Data for locating words and elements —
— Begin —

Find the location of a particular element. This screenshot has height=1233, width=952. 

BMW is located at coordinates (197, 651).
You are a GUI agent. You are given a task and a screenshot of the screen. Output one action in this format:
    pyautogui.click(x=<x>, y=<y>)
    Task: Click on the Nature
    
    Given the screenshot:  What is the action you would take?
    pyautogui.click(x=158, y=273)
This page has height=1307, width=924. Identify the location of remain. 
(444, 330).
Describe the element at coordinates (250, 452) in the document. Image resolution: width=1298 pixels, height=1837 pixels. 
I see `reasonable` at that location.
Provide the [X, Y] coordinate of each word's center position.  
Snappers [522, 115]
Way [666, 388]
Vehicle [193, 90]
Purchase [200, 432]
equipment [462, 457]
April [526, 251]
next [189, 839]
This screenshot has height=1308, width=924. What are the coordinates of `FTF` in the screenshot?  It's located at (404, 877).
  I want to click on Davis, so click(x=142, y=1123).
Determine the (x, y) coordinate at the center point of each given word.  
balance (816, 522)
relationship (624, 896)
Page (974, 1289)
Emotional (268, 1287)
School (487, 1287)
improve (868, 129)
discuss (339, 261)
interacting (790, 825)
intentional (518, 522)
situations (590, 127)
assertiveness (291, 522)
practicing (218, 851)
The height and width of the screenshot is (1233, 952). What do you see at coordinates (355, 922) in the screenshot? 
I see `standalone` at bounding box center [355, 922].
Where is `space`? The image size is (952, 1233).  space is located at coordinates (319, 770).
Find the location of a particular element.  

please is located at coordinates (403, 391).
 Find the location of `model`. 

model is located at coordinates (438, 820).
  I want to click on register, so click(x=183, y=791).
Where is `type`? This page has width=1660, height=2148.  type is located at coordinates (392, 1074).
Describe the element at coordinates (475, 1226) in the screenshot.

— End —

Do this —
Reproduce all of the data above word for word, keeping every line unchanged and in the same order.

Finished answer —
Find the location of a particular element. This screenshot has height=1233, width=952. 

BMW is located at coordinates (197, 651).
You are a GUI agent. You are given a task and a screenshot of the screen. Output one action in this format:
    pyautogui.click(x=<x>, y=<y>)
    Task: Click on the Nature
    
    Given the screenshot:  What is the action you would take?
    pyautogui.click(x=158, y=273)
This page has height=1307, width=924. Identify the location of remain. 
(444, 330).
Describe the element at coordinates (250, 452) in the document. Image resolution: width=1298 pixels, height=1837 pixels. 
I see `reasonable` at that location.
Provide the [X, Y] coordinate of each word's center position.  
Snappers [522, 115]
Way [666, 388]
Vehicle [193, 90]
Purchase [200, 432]
equipment [462, 457]
April [526, 251]
next [189, 839]
This screenshot has height=1308, width=924. What are the coordinates of `FTF` in the screenshot?  It's located at (404, 877).
  I want to click on Davis, so click(x=142, y=1123).
Determine the (x, y) coordinate at the center point of each given word.  
balance (816, 522)
relationship (624, 896)
Page (974, 1289)
Emotional (268, 1287)
School (487, 1287)
improve (868, 129)
discuss (339, 261)
interacting (790, 825)
intentional (518, 522)
situations (590, 127)
assertiveness (291, 522)
practicing (218, 851)
The height and width of the screenshot is (1233, 952). What do you see at coordinates (355, 922) in the screenshot? 
I see `standalone` at bounding box center [355, 922].
Where is `space`? The image size is (952, 1233).  space is located at coordinates (319, 770).
Find the location of a particular element.  

please is located at coordinates (403, 391).
 Find the location of `model`. 

model is located at coordinates (438, 820).
  I want to click on register, so click(x=183, y=791).
Where is `type`? This page has width=1660, height=2148.  type is located at coordinates (392, 1074).
Describe the element at coordinates (475, 1226) in the screenshot.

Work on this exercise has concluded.